EDITORIAL: Setting cash threshold
The Jakarta Post
The sum of Rp 100 million (US$7,300) or its equivalent in foreign currencies set as the maximum cash transaction threshold in the bill on cash transactions seems appropriate for such a vast archipelagic country as Indonesia, even though the Corruption Eradication Commission (KPK) recommended a much smaller threshold of Rp 25 million, in view of the advances in electronic payments.
Indeed, with the growth of debit cards, electronic transfers and mobile payments, the need for big cash payments should have declined significantly as long as the transactions are legal. Big cash transactions are the dominant payment mechanism only for drug dealers, corrupt officials, money launderers, tax evaders and other criminals. Cash facilitates crime because it is anonymous, and big bills are especially problematic because they are so easy to carry and conceal.
But to prevent the cash threshold from becoming a contentious issue that could protract the upcoming deliberation of the bill, a Rp 100 million cash threshold could be appropriate. We urgently need a law on cash transactions because money laundering and corruption are still massive problems in the country. Just look at the huge number of United States and Singapore dollar, or Rp 100,000, bills often seized by the KPK from corruption suspects during raids.
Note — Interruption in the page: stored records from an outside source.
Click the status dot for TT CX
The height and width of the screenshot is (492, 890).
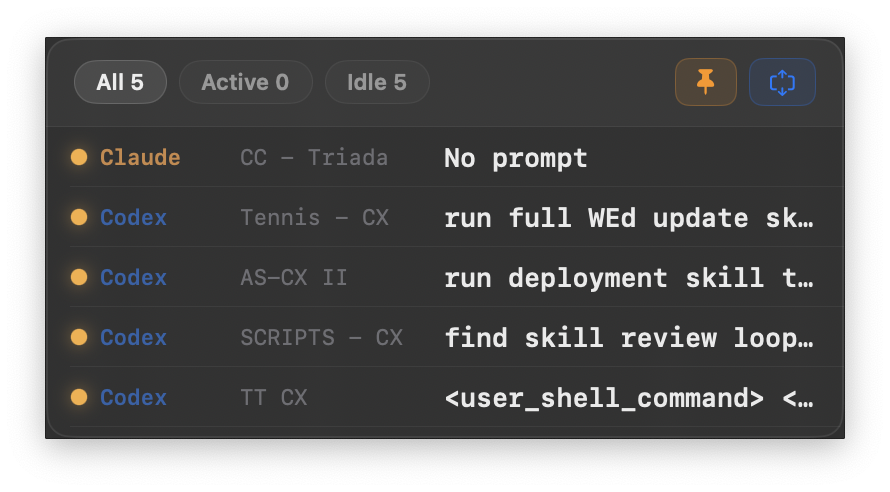tap(79, 397)
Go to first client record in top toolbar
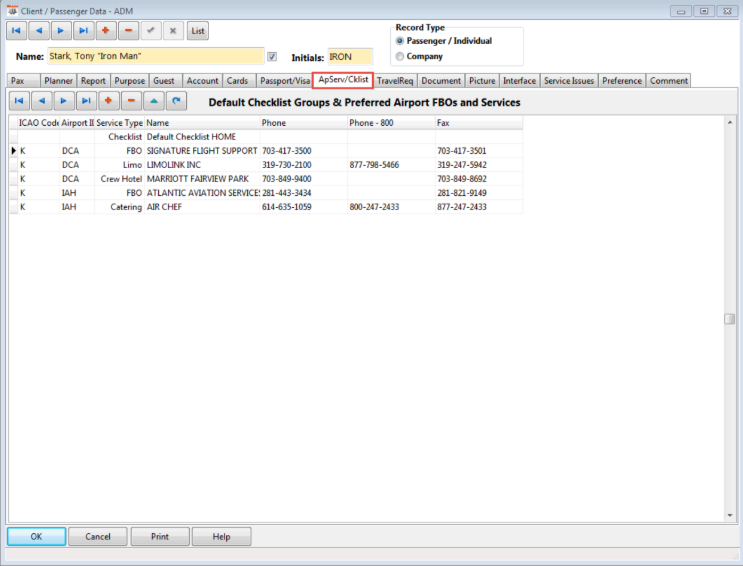This screenshot has height=566, width=743. [18, 31]
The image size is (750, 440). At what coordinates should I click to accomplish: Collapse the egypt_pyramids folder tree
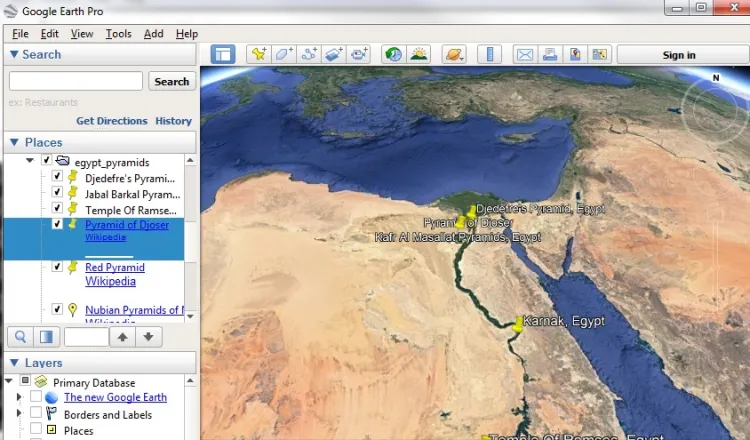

Moreover, the cash transactions bill will complement the 2010 Money-Laundering Law, which has required finance companies and sellers of high-value goods such as jewelry or property to adhere to the “know-your-customer” code in transactions of Rp 100 million or more. The law even requires cash transactions worth Rp 500 million or more to be reported to the Financial Transactions Report and Analysis Centre (PPATK).
Bank Indonesia also requires non-bank payment system operators to implement prevention measures against money laundering through comprehensive customer due diligence (CDD) and to report any suspicious transactions to the PPATK and to freeze suspicious accounts. The central bank has also tightened the eligibility requirements for owners and directors of money changers and moneyremittance service providers
One of the main problems is the weakness in implementing the necessary safeguards and control mechanisms relating to CDD requirements.
Because of the absence of durable relationships with customers and the nature of transactions, money remitters and currency-exchange offices often find it particularly challenging to perform ongoing monitoring with a view to detecting anomalies and risk profiles.
The cash threshold will stimulate sectors providing high-value goods and services to ensure the ready availability of non-cash payment mechanisms such as electronic payment systems, where they can be recorded and tracked.
Hence, a law on cash transactions and its cash threshold will have an impact on combating financial crime: either by stopping such transactions, or by enabling law enforcement to access records that trace the origin and beneficiary of funds.